Scan the data. Collect each line that contains the word "computer".

(ENTRIES SUPPLIED Opens)

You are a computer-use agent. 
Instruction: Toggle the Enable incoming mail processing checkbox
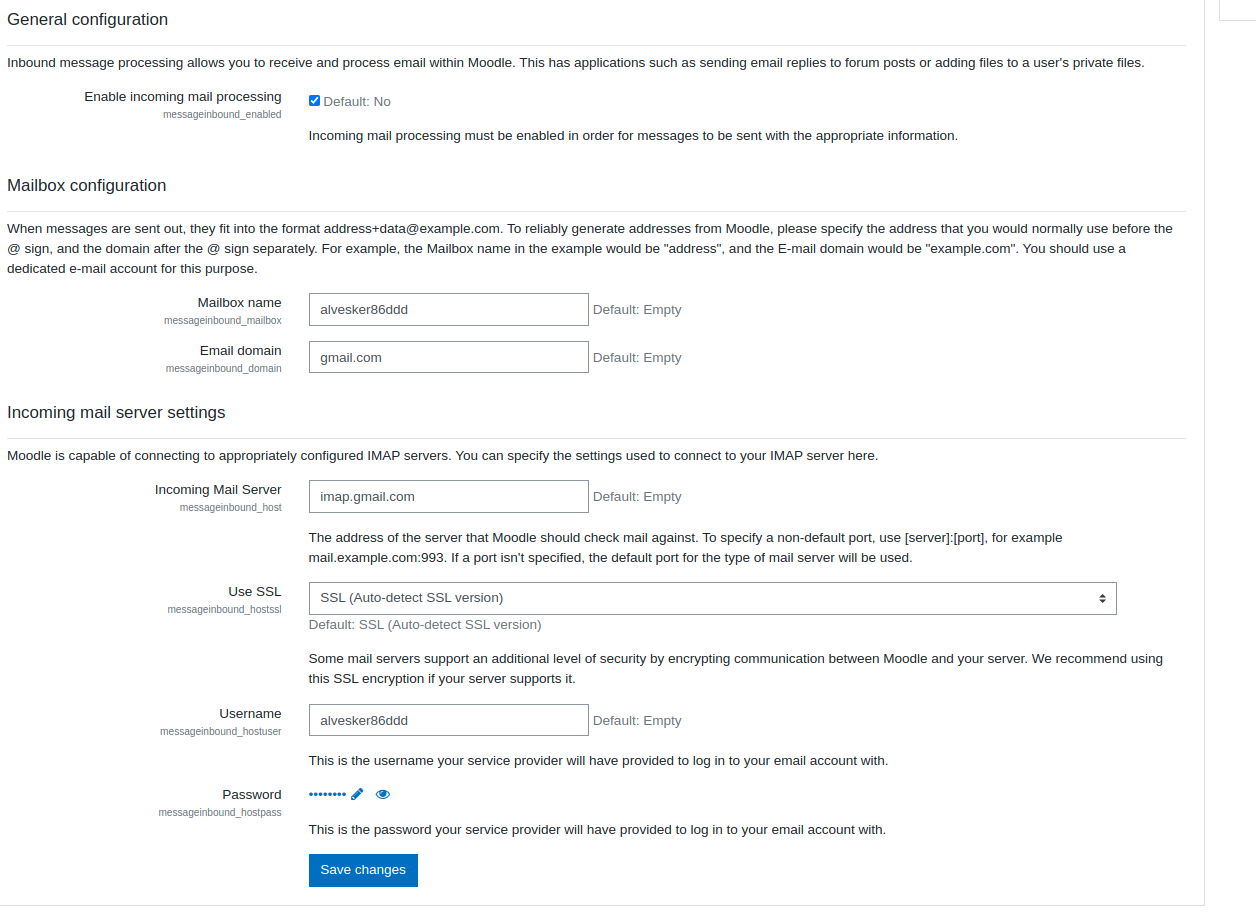(314, 101)
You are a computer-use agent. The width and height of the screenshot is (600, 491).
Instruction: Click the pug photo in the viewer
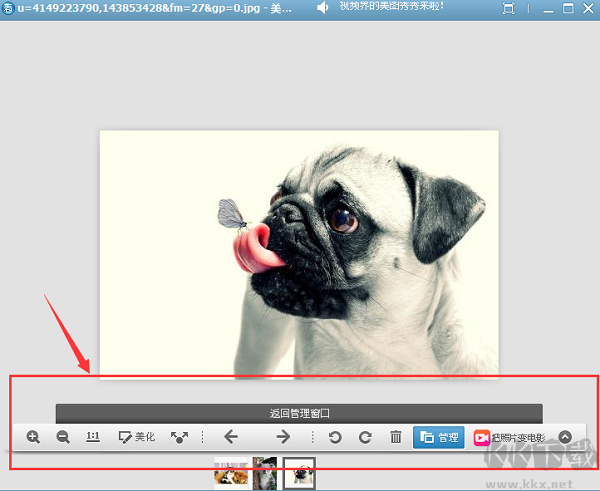point(299,254)
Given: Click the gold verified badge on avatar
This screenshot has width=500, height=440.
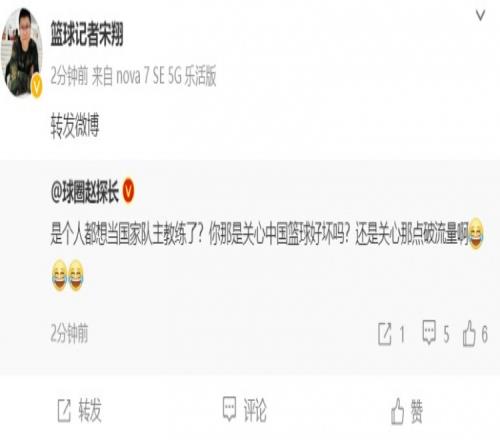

(ENTRIES SUPPLIED Closes)

REPLY TO THE TASK -
You are a computer-use agent. 
You are a computer-use agent. The width and height of the screenshot is (600, 491).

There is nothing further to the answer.